## Given instruction
Rewrite the listing below, switching every "Viewport" to "Window size" and keeping everything else the same.

___

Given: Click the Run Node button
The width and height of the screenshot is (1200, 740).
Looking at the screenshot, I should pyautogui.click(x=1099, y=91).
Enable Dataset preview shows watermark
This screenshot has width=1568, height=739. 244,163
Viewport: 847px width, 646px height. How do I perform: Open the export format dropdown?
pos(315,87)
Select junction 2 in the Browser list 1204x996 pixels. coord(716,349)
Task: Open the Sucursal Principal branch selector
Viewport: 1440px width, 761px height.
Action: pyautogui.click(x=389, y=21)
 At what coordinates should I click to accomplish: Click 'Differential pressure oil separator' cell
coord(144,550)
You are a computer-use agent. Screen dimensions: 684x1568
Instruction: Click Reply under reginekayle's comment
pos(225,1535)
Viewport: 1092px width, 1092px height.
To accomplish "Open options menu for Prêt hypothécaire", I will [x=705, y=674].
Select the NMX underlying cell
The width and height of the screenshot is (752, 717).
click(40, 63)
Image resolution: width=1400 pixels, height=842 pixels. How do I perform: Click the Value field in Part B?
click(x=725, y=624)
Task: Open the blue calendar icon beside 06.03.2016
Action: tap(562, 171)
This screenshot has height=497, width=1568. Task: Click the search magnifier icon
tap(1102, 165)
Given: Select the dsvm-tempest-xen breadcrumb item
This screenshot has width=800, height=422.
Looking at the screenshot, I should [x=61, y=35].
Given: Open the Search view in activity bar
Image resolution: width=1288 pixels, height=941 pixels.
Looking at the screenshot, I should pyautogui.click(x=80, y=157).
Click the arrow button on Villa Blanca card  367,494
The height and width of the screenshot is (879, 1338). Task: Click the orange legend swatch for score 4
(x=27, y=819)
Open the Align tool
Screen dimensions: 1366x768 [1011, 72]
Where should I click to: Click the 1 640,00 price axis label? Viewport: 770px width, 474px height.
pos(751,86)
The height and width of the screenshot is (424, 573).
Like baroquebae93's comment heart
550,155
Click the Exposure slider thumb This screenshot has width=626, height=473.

___

## Answer below
Given: Click the Run Node button
The width and height of the screenshot is (1200, 740).
Looking at the screenshot, I should pyautogui.click(x=1099, y=91).
Enable Dataset preview shows watermark
This screenshot has width=1568, height=739. 244,163
Window size: 847px width, 646px height. How do I perform: Open the export format dropdown?
pos(315,87)
Select junction 2 in the Browser list 1204x996 pixels. coord(716,349)
Task: Open the Sucursal Principal branch selector
Window size: 1440px width, 761px height.
Action: pyautogui.click(x=389, y=21)
 At what coordinates should I click to accomplish: Click 'Differential pressure oil separator' cell
coord(144,550)
You are a computer-use agent. Screen dimensions: 684x1568
Instruction: Click Reply under reginekayle's comment
pos(225,1535)
Window size: 1092px width, 1092px height.
To accomplish "Open options menu for Prêt hypothécaire", I will [x=705, y=674].
Select the NMX underlying cell
The width and height of the screenshot is (752, 717).
click(40, 63)
Image resolution: width=1400 pixels, height=842 pixels. How do I perform: Click the Value field in Part B?
click(x=725, y=624)
Task: Open the blue calendar icon beside 06.03.2016
Action: tap(562, 171)
This screenshot has height=497, width=1568. Task: Click the search magnifier icon
tap(1102, 165)
Given: Select the dsvm-tempest-xen breadcrumb item
This screenshot has width=800, height=422.
Looking at the screenshot, I should [x=61, y=35].
Given: Open the Search view in activity bar
Image resolution: width=1288 pixels, height=941 pixels.
Looking at the screenshot, I should pyautogui.click(x=80, y=157).
Click the arrow button on Villa Blanca card  367,494
The height and width of the screenshot is (879, 1338). Task: Click the orange legend swatch for score 4
(x=27, y=819)
Open the Align tool
Screen dimensions: 1366x768 [1011, 72]
Where should I click to: Click the 1 640,00 price axis label? Window size: 770px width, 474px height.
pos(751,86)
The height and width of the screenshot is (424, 573).
Like baroquebae93's comment heart
550,155
Click the Exposure slider thumb This screenshot has width=626, height=473.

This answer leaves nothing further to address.